Activity:
With the pictures removed, retype the lines from the one holding "Where should I" through the end of the records, exactly as written.
● ● ● ● ● ● ●
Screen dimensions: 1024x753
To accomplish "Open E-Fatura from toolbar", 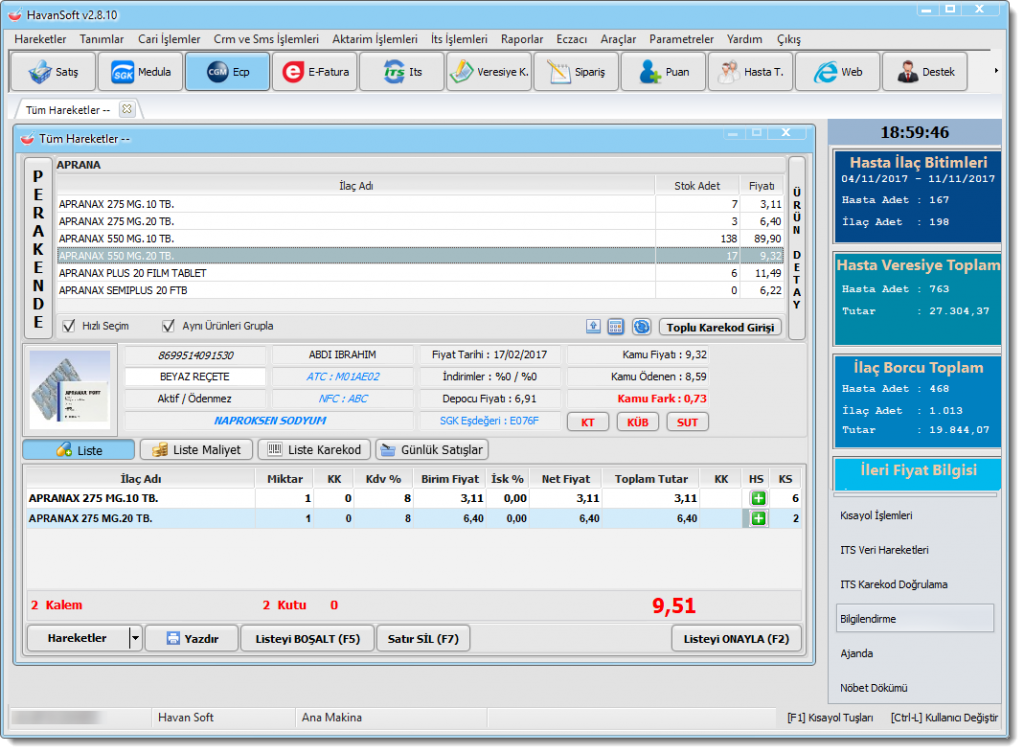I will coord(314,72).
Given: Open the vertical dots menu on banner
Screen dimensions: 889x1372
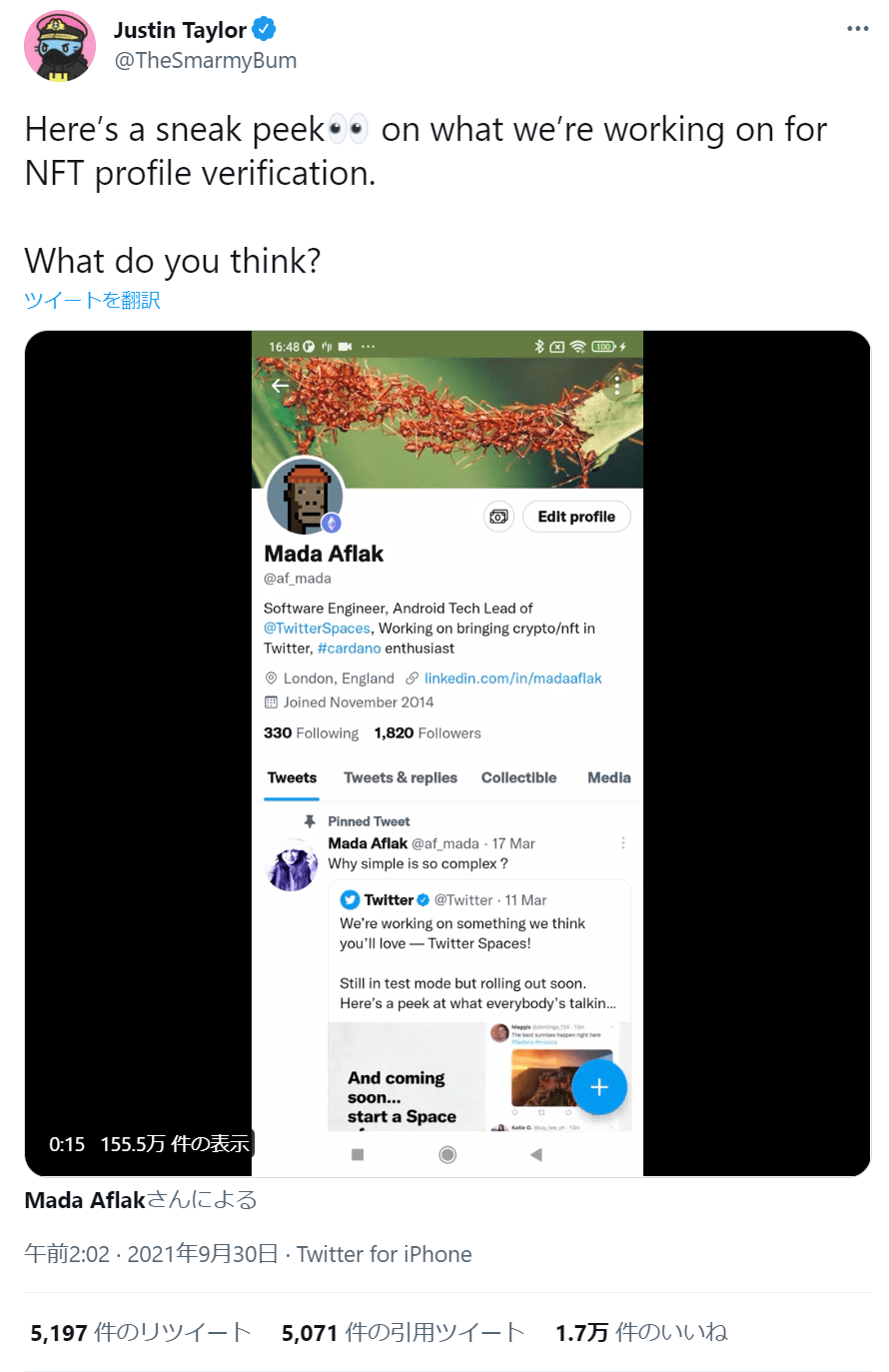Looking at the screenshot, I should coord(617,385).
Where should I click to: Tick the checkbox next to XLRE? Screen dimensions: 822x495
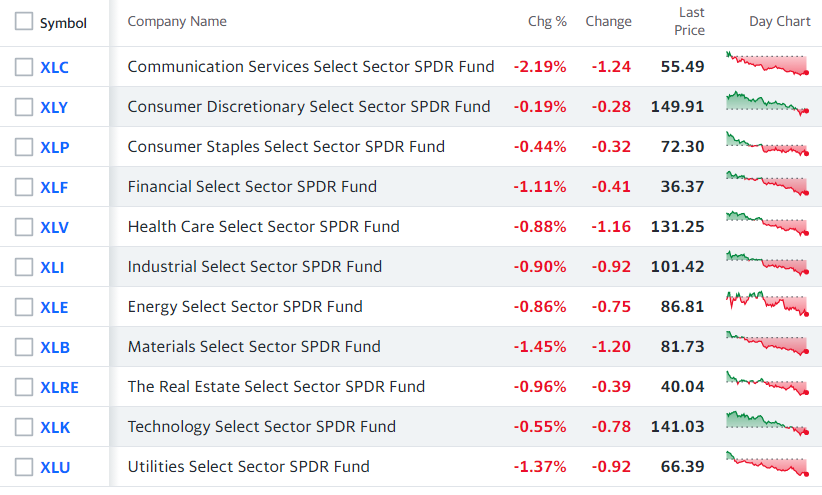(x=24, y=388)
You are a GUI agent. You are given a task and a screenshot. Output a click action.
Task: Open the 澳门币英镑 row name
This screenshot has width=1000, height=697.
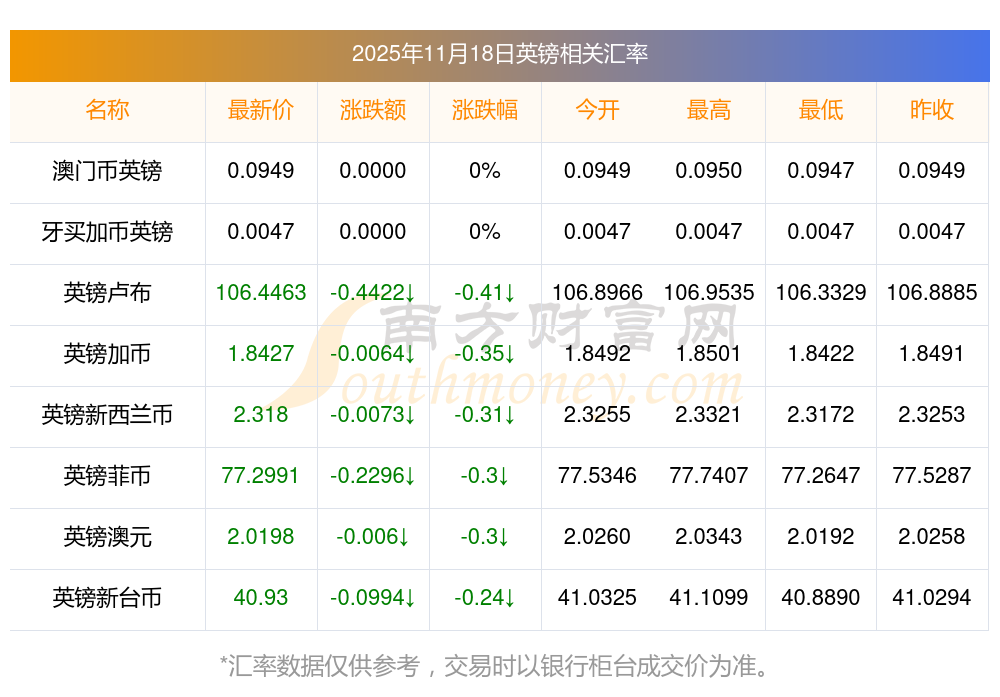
● ● ● ● ● ● ●
Expected answer:
Where should I click to: Tick the checkbox next to XLRE? Screen dimensions: 822x495
(x=24, y=388)
You are a GUI agent. You are given a task and a screenshot. Output a click action.
Task: Open the 澳门币英镑 row name
This screenshot has width=1000, height=697.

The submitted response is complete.